The Obama administration is making a major push to spur the private sector to share more cyber threat data in hopes of making its own cybersecurity agenda more appealing on Capitol Hill.
At a White House cybersecurity summit on Friday, President Obama will sign an executive order structuring the information centers it wants companies to eventually use when sharing cyber threat data with the government. Officials believe it will make their cyber proposals more enticing to lawmakers.
{mosads}Hosted at Stanford University, the summit is also a chance for the administration to try and improve its often tense relationship with the tech community.
Although the CEOs from Google, Yahoo and Facebook all declined to attend the summit, Apple head Tim Cook will announce during the event his intent to fold the government’s cybersecurity recommendations into its own cyber strategy.
The U.S. is “very much at an inflection point” on cybersecurity, said White House Cybersecurity Coordinator Michael Daniel, during a conference call with reporters.
The public and private sectors must work together, he said, if the U.S. wants cyberspace to serve as “a driver of economic growth and a promoter of human rights.”
A slew of high-profile cyberattacks on companies like Home Depot and Sony Pictures and on federal agencies ranging from the U.S. Postal Service to the White House have raised pressure on the administration to protect the country from cyber crime and cyber terrorism.
Friday’s executive order is the long-expected next step in the White House plan to rally lawmakers to pass its legislative proposal that would put the Department of Homeland Security (DHS) at the center of a public-private cyber info exchange.
Government officials, lawmakers and industry groups have argued for years that enhanced information-sharing is necessary to prop up the nation’s ineffective cyber defenses. But privacy advocates have been more cautious, worried the government might abuse potentially sensitive information.
Obama’s executive order is intended to rally both parties to action.
It will mainly help define the industry information-sharing centers at the center of the proposal.
These industry organizations, known as Information Sharing and Analysis Organizations (ISAOs), don’t yet exist, and the White House’s legislative proposal was short on details. It left some wondering what exactly the administration was suggesting.
In the executive order coming Friday, the White House will clarify that it envisions ISAOs as membership organizations or single companies “that share information across a region or in response to a specific emerging cyber threat,” the administration said.
Already existing industry-specific cyber info hubs can qualify as ISAOs, but will be encouraged to adopt a set of voluntary security and privacy protocols that would apply to all such information-sharing centers. The executive order will direct DHS to create those protocols for all ISAOs.

==*==

EXERCISE INSTRUCTIONS: Reproduce the part of the cybersecurity executive order article between "A slew of high-profile" and "and cyber terrorism.", inclusive. Rely only on the text about the White House cybersecurity executive order.

INFORMATION SHOWN:
==*==

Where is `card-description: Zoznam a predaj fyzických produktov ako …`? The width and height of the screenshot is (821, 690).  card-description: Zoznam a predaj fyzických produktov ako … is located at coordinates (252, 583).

==*==

ANSWER TO THE EXERCISE:
A slew of high-profile cyberattacks on companies like Home Depot and Sony Pictures and on federal agencies ranging from the U.S. Postal Service to the White House have raised pressure on the administration to protect the country from cyber crime and cyber terrorism.